* Assigned task A
According to the report on Syria, how many people work at the furniture factory that opened in February?
* Assigned task B
Pick up the report on Syria after its final sentence and write the next part.

* Document section
········

Of an estimated population of 17 million in Syria, 11 million have either left the country or been internally displaced by the civil war which ‘officially’ enters its 5th year today, 15th March. This was when protests began in Deraa, which quickly led to the spiral down into civil war. About 4.5million have left Syria but, for many others still there, there are new beginnings with new opportunities – in both business and in living out their faith.
Some enterprising Syrians are in churches which are creating work and opportunities for those who stay on in the war-torn country, and others – church leaders – are adapting to the growing interest in Christianity of former Muslims in Syria and neighbouring Lebanon, where new former-Muslim believers can at times outnumber long-time church-goers.
Real names and exact locations cannot be disclosed for security reasons
The opening of a factory is usually a sign of renewed confidence in the economy; in Syria it’s a necessity, driven by a need to reverse the destruction caused by five years of civil war.
Thirty people in one of the Syrian cities to have suffered terrible destruction during the war are newly employed in a furniture factory that opened in February. It’s hoped that a paying job will stop their families leaving the city like so many others, fearful for their lives.

········

* Given data
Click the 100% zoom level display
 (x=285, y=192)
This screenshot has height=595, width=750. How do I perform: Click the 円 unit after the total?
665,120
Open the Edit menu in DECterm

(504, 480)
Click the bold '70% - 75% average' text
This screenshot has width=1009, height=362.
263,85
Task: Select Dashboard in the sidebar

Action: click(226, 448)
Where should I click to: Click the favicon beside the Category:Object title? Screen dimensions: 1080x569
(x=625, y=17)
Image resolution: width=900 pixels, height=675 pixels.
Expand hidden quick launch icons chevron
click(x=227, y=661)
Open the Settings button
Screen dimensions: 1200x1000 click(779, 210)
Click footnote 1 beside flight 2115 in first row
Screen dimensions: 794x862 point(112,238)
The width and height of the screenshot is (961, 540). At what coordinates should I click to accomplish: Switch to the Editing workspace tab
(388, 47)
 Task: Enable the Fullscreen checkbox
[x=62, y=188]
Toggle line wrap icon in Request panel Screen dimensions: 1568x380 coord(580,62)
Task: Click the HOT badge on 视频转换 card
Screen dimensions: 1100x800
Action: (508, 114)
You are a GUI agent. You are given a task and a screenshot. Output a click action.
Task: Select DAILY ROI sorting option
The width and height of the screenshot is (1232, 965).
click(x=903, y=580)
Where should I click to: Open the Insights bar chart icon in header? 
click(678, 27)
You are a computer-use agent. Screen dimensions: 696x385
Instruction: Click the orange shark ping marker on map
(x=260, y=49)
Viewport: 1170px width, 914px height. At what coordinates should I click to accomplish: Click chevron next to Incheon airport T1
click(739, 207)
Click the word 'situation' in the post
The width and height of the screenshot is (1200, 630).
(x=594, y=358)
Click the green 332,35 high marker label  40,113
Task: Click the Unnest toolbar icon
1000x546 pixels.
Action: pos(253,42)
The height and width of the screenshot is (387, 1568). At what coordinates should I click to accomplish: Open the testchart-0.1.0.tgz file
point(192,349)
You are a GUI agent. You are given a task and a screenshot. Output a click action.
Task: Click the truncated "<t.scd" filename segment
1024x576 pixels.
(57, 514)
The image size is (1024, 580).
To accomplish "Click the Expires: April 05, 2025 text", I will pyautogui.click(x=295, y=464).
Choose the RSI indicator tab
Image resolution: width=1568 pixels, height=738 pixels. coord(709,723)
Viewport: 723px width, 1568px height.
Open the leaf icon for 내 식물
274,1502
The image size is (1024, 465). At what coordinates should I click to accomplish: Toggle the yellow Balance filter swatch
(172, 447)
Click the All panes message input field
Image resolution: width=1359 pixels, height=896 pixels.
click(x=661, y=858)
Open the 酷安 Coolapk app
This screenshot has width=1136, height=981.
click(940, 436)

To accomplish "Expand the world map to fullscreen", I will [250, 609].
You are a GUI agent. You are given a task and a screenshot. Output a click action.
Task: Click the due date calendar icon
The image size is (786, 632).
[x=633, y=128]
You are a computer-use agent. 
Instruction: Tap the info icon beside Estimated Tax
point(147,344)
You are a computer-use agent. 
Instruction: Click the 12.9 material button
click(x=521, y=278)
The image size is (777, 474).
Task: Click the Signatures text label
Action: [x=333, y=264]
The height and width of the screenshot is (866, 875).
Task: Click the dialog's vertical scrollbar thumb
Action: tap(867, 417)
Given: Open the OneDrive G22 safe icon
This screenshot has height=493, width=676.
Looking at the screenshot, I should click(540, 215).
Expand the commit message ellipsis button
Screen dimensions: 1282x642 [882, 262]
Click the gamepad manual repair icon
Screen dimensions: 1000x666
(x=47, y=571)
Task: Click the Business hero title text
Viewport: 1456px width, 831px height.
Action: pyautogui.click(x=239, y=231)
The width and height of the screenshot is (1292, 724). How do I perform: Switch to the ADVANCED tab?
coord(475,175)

········

* Answer space A
Thirty people.

* Answer space B
The idea for the factory came from a local Orthodox priest. After drawing up a convincing business plan he found a private partner and now its business prospects look good – the factory even has international orders on its books.
In August 2015 last year a pharmacy opened – a vital new business in another besieged city in Syria. Again backed by church funding, it provides discounted medicines to the elderly and vulnerable.
One big challenge for people in Syria is the lack of a water supply, regularly cut off over the last two years. The water in some wells isn’t safe to drink; sanitation experts think this may have been behind an outbreak of infections and skin allergies.
A church group decided to create a new well. Local authority approval helped them overcome some of the challenges. “We got approval to dig much deeper than the usual 100 meters. We chose this depth because 100-meter wells can dry up during the year, and deeper wells guarantee a continuous provision of water,” said a representative from the church.
The well took six weeks to dig.
“We reached the required depth in January. After that, a company installed the pump and filters to create water storage,” he added.
The well should produce 10,000 litres of water per day, to serve 500 families, each allowed to take 20 litres of water each day.
Former Muslims who are now Christians outnumber long-time church goers
Before Syria’s civil war, it was unusual to find a Muslim converting to Christianity, but, after five years, you can find many former Muslims in churches in Syria and neighbouring Lebanon, where many Syrians have fled.
A church leader in southern Syria thinks the war has played a part: “[Muslims] are open to hear from the Bible after the atrocities they’ve seen in the name of religion.
“Some come because they found what they were taught about Christianity was wrong. They were raised to believe the Bible is corrupt.”
Being away from family and friends has also allowed some to explore Christianity. “They are now displaced and their closest family members can’t see where they are going and what they are doing”.
Church leaders overcome some of the challenges of former Muslims by using the language of Islam.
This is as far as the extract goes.